■ **Domande**:
• 1. Secondo il brano su Chernobyl, quanti tra bambine e bambini è riuscita ad accogliere Legambiente?
• 2. Prosegui il brano su Chernobyl a partire dalla sua ultima frase.

«Gravissimi gli effetti a lungo termine anche sull’ambiente, a carico di ecosistemi, flora e fauna. La contaminazione del suolo avvenne principalmente per mezzo di alcuni elementi radioattivi come lo Stronzio-90 e gli isotopi del Cesio, il 134 e il 137. Sotto il profilo sanitario, nel corso degli anni, oltre all’abbassamento delle difese immunitarie e all’aumento di numerose patologie legate a una dieta fortemente contaminata da radionuclidi, si è palesato un fortissimo incremento di casi di tumore alla tiroide che ha colpito soprattutto i più piccoli a causa dello iodio radioattivo fuoriuscito dalla centrale nella prima fase del disastro. A questo si sono aggiunte una serie di gravi patologie di natura psicologica legate alla cosiddetta “sindrome di Chernobyl” che hanno presentato sintomi connessi alla consapevolezza di vivere in un territorio fortemente contaminato e senza futuro per sé e per la propria famiglia».
«La preoccupante situazione emergenziale ha portato Legambiente ad attivarsi sin dai primi anni sia per sensibilizzare l’opinione pubblica circa l’assurdità della scelta del nucleare che per fornire un supporto concreto alle popolazioni colpite. Grazie alla nostra rete di circoli locali e famiglie e a una incredibile gara di solidarietà siamo riusciti ad accogliere oltre 25mila tra bambine e bambini provenienti dalle zone più contaminate di Bielorussia, Russia e Ucraina, consentendo loro di effettuare percorsi terapeutici di un mese in Italia. La solidarietà ha poi preso la forma di “Rugiada”, un progetto attraverso il quale viene garantita ospitalità in un centro specializzato e totalmente sostenibile realizzato in un’area priva di radioattività a bambine e bambini bielorussi provenienti dalle zone più contaminate».

■ **Estratto dei dati**:

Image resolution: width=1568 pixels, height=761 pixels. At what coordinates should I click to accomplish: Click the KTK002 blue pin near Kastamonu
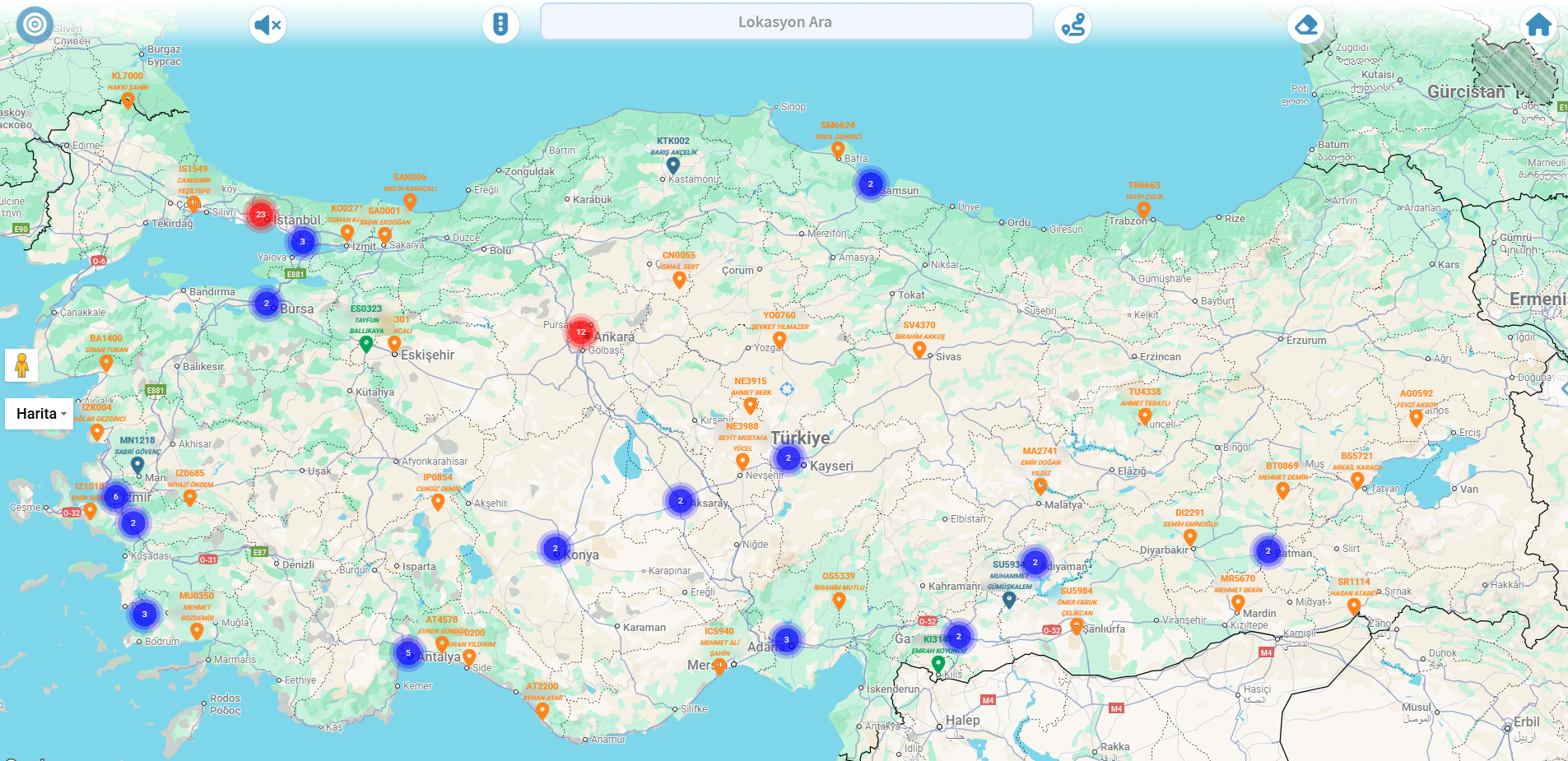(x=672, y=165)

■ **Risposte**:
• 1. Oltre 25mila, provenienti dalle zone più contaminate di Bielorussia, Russia e Ucraina.

• 2.
«I piccoli ospiti del Centro Speranza a Vilejka possono contare su un soggiorno durante il quale vengono sottoposti a controlli medico-sanitari e a un regime alimentare sano e privo di contaminazioni. Grazie all’aiuto dei nostri circoli e dei donatori, mai venuto meno nel tempo, e alla collaborazione dei nostri referenti in Bielorussia, il progetto Rugiada continua senza sosta a donare speranza. Un vero e proprio presidio legambientino in Bielorussia, un segnale concreto di solidarietà verso le popolazioni colpite, vittime innocenti del disastro nucleare».
«Il disastro di Chernobyl è avvenuto trentasette anni fa, ma ancora oggi più di 5 milioni di persone vivono nelle aree contaminate, mangiano cibo e bevono acqua radioattivi. Cereali, ortaggi, carne, latte, selvaggina, funghi e frutti di bosco conservano ancora oggi una presenza significativa di radionuclidi».
«A ciò si aggiunge la grave crisi economica che affligge la Bielorussia e la disastrosa guerra in Ucraina che coinvolge proprio quell’area. Sia il sito di Chernobyl che le altre centrali nucleari ucraine attualmente in funzione rappresentano obiettivi sensibili e il rischio di una ennesima catastrofe nucleare è altissima».
«Non ci stancheremo mai di ripeterlo: non ha alcun senso continuare a spingere sul nucleare. É una scelta pericolosa, assurda e ha tempi lunghissimi di realizzazione. Serve al contrario promuovere con decisione le rinnovabili e portare avanti con coraggio e concretezza le trattative per la pace in Ucraina affinché eventuali rischi di trasformare le centrali attualmente attive in bersagli venga definitivamente archiviata».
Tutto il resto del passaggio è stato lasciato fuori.